Ajahn Sona and the Company of Solitude
Reflections from a Year of Solitary Retreat
Written by: Ajahn Sona
(Editor’s note: More than a year ago Ajahn Sona, abbot of Birken Forest Monastery (‘Sitavana’) in British Columbia, Canada, entered a year-long solitary retreat. At that time we ran a question-and-answer interview with Ajahn Sona about his then-coming retreat, a piece that is attached here.
After a year of practice he emerged from retreat in April, celebrating his 60th birthday and 25 years in robes. The piece below is his own words about his experience, and about what he learned.
Ajahn Sona conducted his year of meditation in a small retreat hut next to Birken Forest Monastery, which is near Kamloops, B.C. Ajahn Sona and other monastics moved to this site in 2001, after starting their monastic life in 1994, in what he calls “a primitive shack monastery” in Pemberton, B.C.)
Last year, on April 5, I entered a year of solitary retreat on my 59th birthday. After a lovely teatime with supporters and well-wishers, and various traditional blessing chants from groups of monks, I walked with a joyful heart down the gravel path to my cabin.
And so began a year of quiet that flew by like an arrow. That very first evening I sat in front of a large window looking out at the grey sky, the snow-patched ground and solemn spruce trees that were to be my companions, and felt like I was returning home.
Home, for one such as me, is the hermit’s life. Intermittently over the last 30 years, I have alternated between monastic community life and seclusion. Both ways are rich, sometimes challenging, sometimes inexpressibly fine.
Solitude yields certain experiences that cannot be obtained in the company of others. I was not stranded on a deserted island (although one day I really must try that), but my occasional excursions for my one meal of the day, or to deal with a few human interactions, were certainly not distracting. Mostly it was just me and the sky and the trees and numerous wild animals.
Solitude is a strange condition that humans generally do not prefer, as we are social creatures. But having got the hang of using it skillfully over the years, I have come to see its benefits.
To really reduce the inflow of the human world allows new ways of seeing to arise. Sometimes one has to wait patiently for days, weeks or even months for the mind to be still and lucid enough to feel the rarer modes of being.
It’s worth it!
What is it that is worth it, you ask?
I can’t say. I literally can’t say. But I hope to tempt you to seek it.

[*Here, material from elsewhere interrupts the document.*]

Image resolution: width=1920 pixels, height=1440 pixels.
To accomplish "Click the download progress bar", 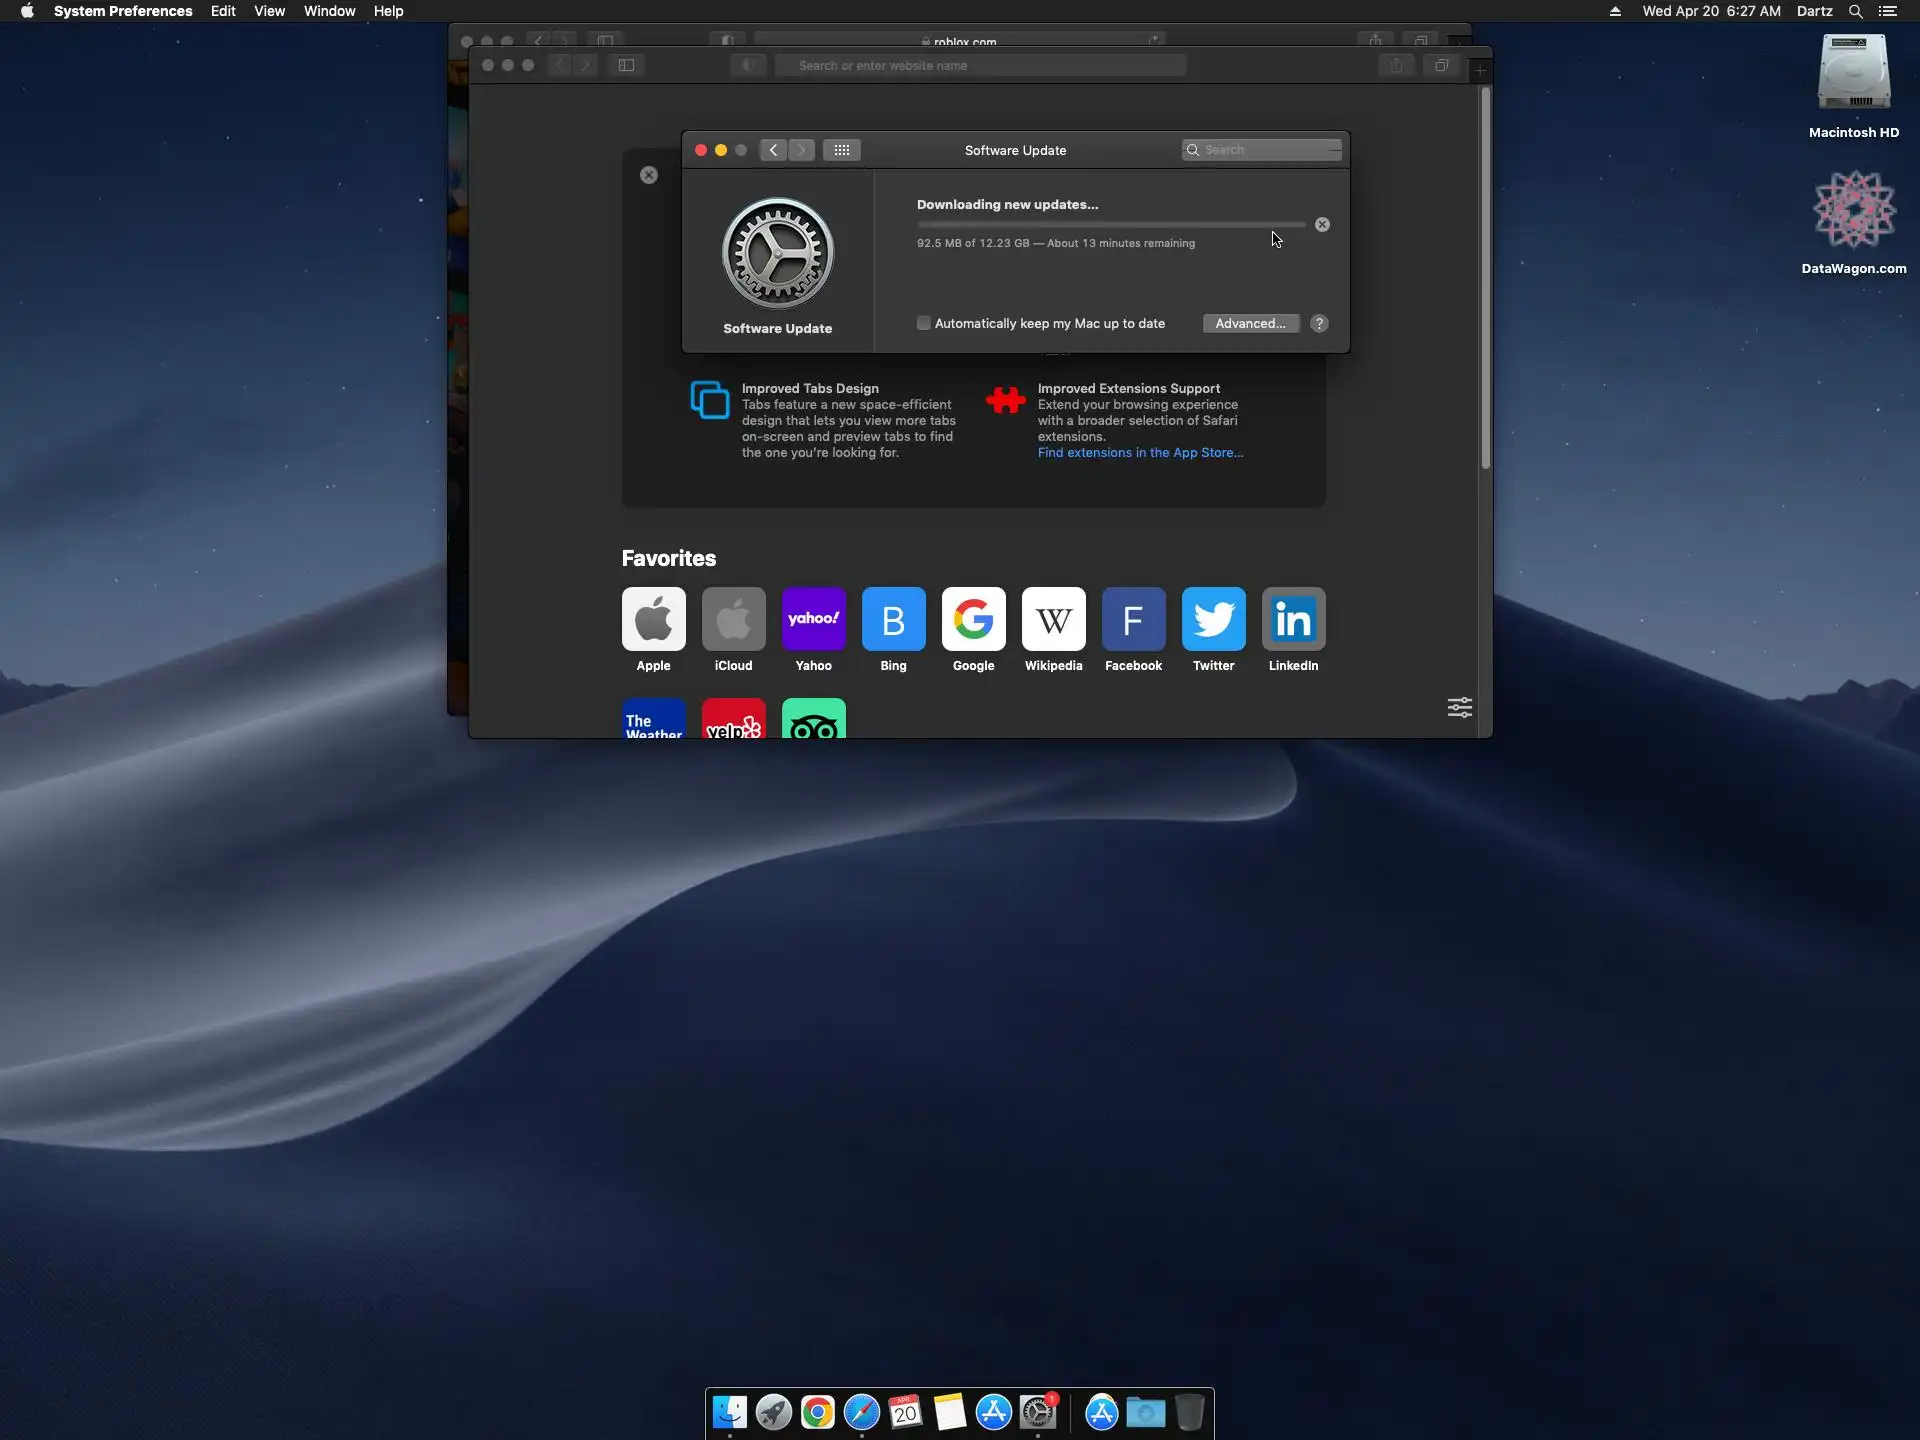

My year was unlike my community years; it was faster, and it was fresher. “Fresh” is the only word that comes close to what the little neurons in my mind seem to have become. And at 60, fresh is good.
During my year apart I walked back and forth on my newly completed indoor walking path. I walked to Mexico…well, as far as Mexico, about 2,000 miles.
During this journey I wore out a very thick pair of Austrian felt slippers. And I wore out some attachments as well.
You can see the holes in my slippers. Only I can see the holes in my attachments.
I did not exclusively meditate; I also imbibed substantial parts of the Pali canon, the original teachings of the Buddha. In particular I read the new translation of the Numerical Discourses of the Buddha, traditionally known as the Anguttara Nikaya. What a delight it was to sit by the window in the morning, in the deep silence and the early spring light, and sip at the 1,900 pages.
I also spent time refining my knowledge of the Pali language, the original language of the Buddha, reading through the Long Discourses of the Buddha, the Digha Nikaya, in the original language. This seemed a fruitful balance. I made journal entries that someday may be published, so you may read in more detail the reflections of the day.
I shall conclude this brief article with a dream I had a week before the retreat ended. I had apparently rented a motorcycle for a day and it was now late afternoon and time to return it. I felt reluctant as it had been such a playful experience.
There were other motorcyclists around who seemed to sympathize and said, “Why do you have to take it back?” to which I replied “I need a car to take myself and a few others to school.” Then they said, “why not buy both?” to which I replied “I don’t think I can afford it”. Then I realized I did not know where the rental agency was.
I awoke, recorded the dream and analyzed it. I had been reading a book on encounters with Chinese hermits before I had gone to sleep.
These hermits were my fellow motorcycle riders. The car is the community vehicle, the monastery and its various teaching and learning…thus driving to school with passengers.
Could I afford both the motorcycle and the car?
I could not remember where the motorcycle rental agency was…All was left open.